=== Aim of the exercise ===
Filter these entries so that only lines with the word "Task" remain.
··· Dataset content ···
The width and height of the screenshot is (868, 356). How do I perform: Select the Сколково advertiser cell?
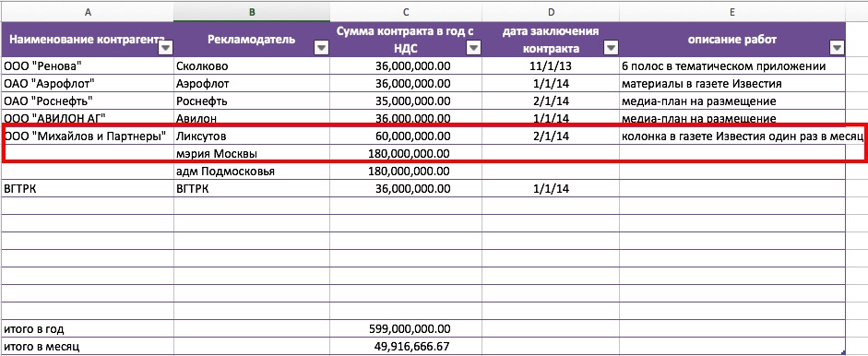pos(252,66)
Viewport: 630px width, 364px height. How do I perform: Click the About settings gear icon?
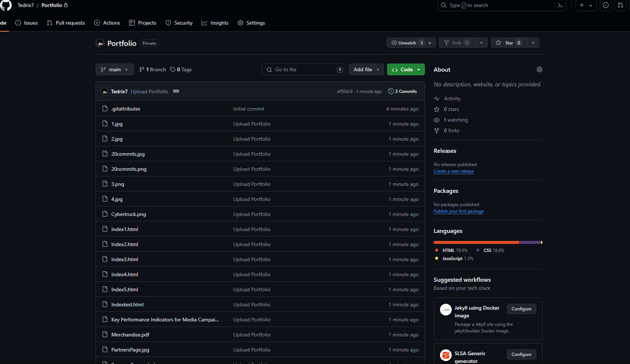click(x=539, y=69)
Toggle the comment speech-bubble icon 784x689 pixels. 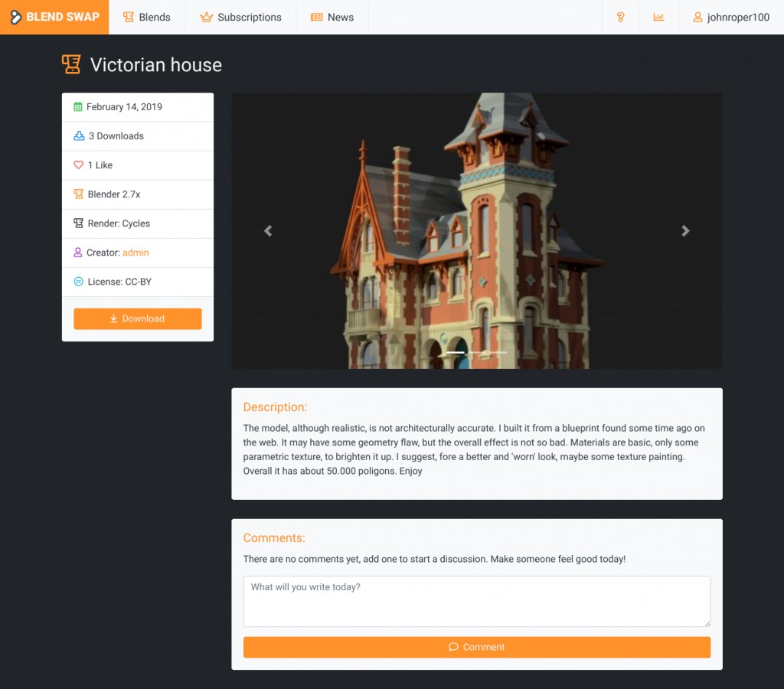(x=454, y=647)
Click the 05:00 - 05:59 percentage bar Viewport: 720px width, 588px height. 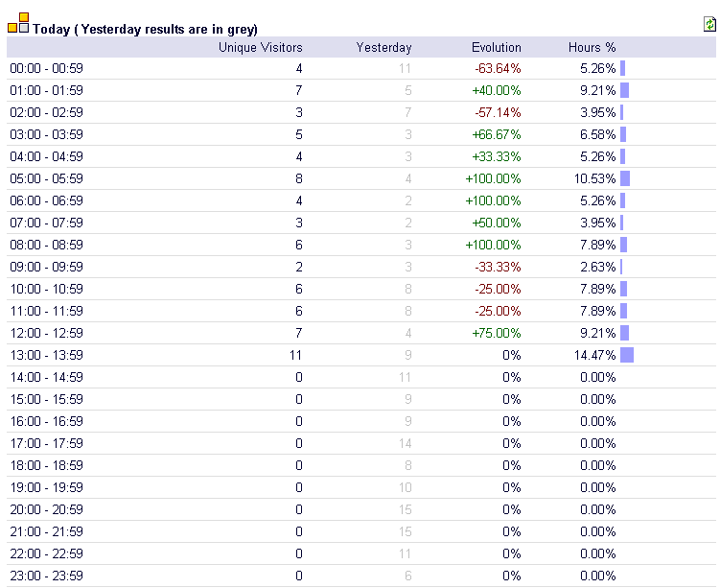pos(625,178)
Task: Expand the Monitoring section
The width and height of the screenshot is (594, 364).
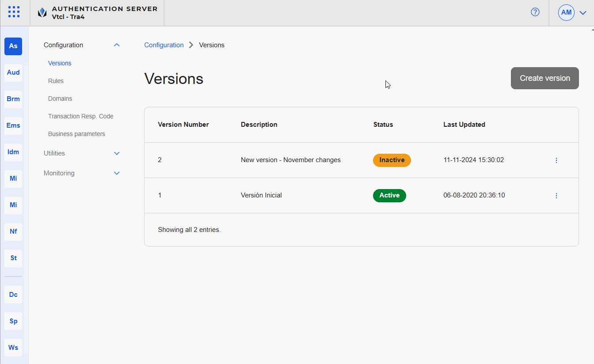Action: (x=117, y=173)
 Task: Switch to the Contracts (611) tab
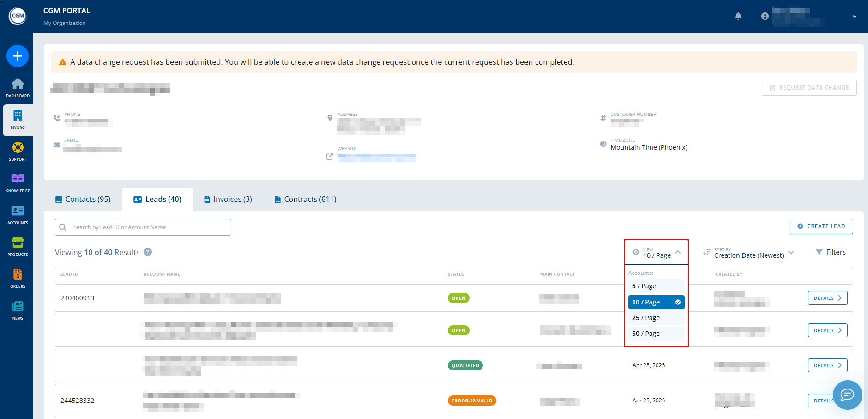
···
=== Expected answer ===
Task: Expand the Monitoring section
 Task: Switch to the Contracts (611) tab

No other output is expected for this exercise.